Alla fine ci si è arrivati. Per aumentare la protezione generale, assicurare la terza dose e costringere gli ultimi renitenti l’obbligo vaccinale ci sarà, anche se solo per alcuni e non per tutti. Con il nuovo decreto approvato dal Consiglio dei ministri a partire dal 15 dicembre l’obbligo sarà esteso, dopo medici, infermieri e operatori delle Rsa per i quali continuerà a valere per la terza dose, anche al personale non sanitario del comparto salute, alle forze dell’ordine, ai militari e al personale scolastico. Escludendo chi lavora a contatto con i pazienti parliamo di una platea di più di 2 milioni di cittadini che avranno 5 giorni dall’entrata in vigore della legge per documentare l’avvenuta vaccinazione. Altrimenti scatterà immediata la sospensione dal lavoro con diritto alla conservazione del contratto e senza conseguenze disciplinari ma pure senza stipendio o altri contributi.

Insomma poliziotti, carabinieri, militari dell’Esercito, della Marina, dell’Aeronautica, vigili del fuoco e vigli urbani che fin qui erano stati anche in percentuali superiori alla media riottosi al vaccino anti-Covid non potranno più fare il solo tampone per avere il Green Pass e recarsi al lavoro, a meno che non siano esenti per ragioni mediche. E lo stesso sarà per i maestri e i professori anche delle scuole non paritarie, per i presidi, gli educatori dell’infanzia e degli asili nido, per i docenti dei centri provinciali per adulti e dei sistemi regionali di formazione professionale o tecnica superiore.

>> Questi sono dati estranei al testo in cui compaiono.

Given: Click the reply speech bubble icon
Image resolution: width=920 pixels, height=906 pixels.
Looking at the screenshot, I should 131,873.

Nell’ultimo report vaccinale per categorie, solo il 5,8% del personale scolastico mancava all’appello. È quanto sottolineava, con scetticismo il capo dell’Associazione nazionale presidi, Antonello Giannelli, ancora prima del decreto: “Credo che si debba andare più verso l’obbligo generalizzato, che non per alcune categorie come quella scolastica, in gran parte vaccinata”. Tra i sostenitori della norma c’è invece il governatore dell’Emilia Romagna, Stefano Bonaccini: “A scuola è dove c’è più rischio di circolazione del virus perché gran parte dei bambini non sono vaccinati e noi lo vediamo nei numeri di chi si contagia”.

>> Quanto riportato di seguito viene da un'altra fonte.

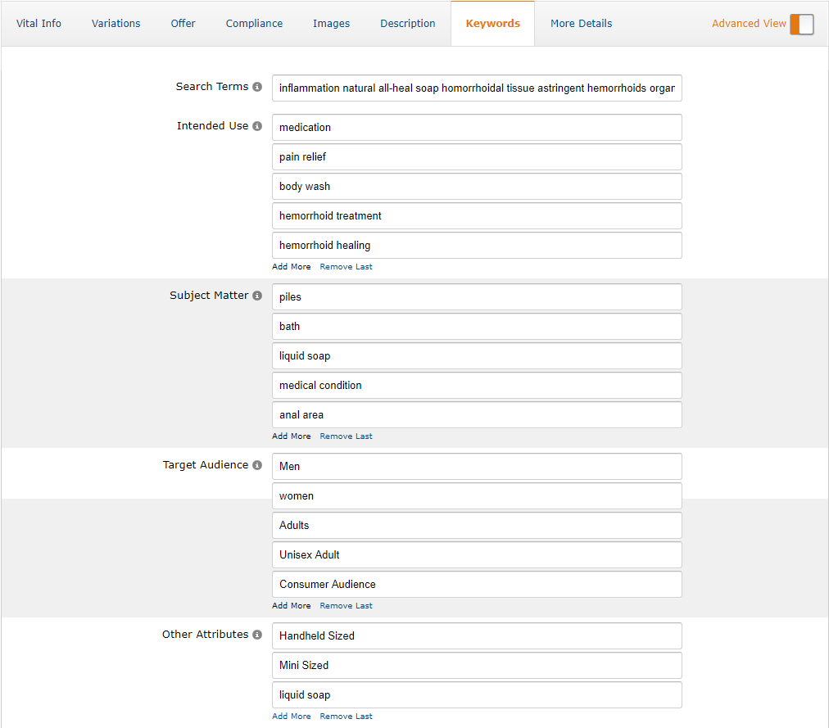Viewport: 829px width, 728px height.
Task: Open the Other Attributes info icon
Action: click(x=257, y=634)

Qualche malumore serpeggia tra i corridoi mentre i sindacati per ora tacciono anche perché la misura del tampone a carico dei lavoratori per salire in cattedra era invisa ai più. La maggior parte dei mal di pancia si concentra invece tra le forze dell’ordine dove il vaccino non aveva fatto altrettanto breccia. Per fare qualche esempio, tra i 98 mila agenti di polizia un po’ meno di 10 mila, secondo i sindacati, sono No Vax (il 10%). Tra le Forze armate circa 44 mila uomini sarebbero ancora senza vaccino (il 16%). Nella polizia penitenziaria altri 12 mila (più del 30%). “Non si possono mettere i poliziotti davanti al fatto compiuto. Un passaggio chiave di confronto con i sindacati per l’analisi di ogni possibilità, implicazione e conseguenza è necessario”, dice Valter Mazzetti, segretario generale Fsp Polizia, chiedendo un incontro al governo e tradendo un po’ di preoccupazione per la conversione dei No Vax.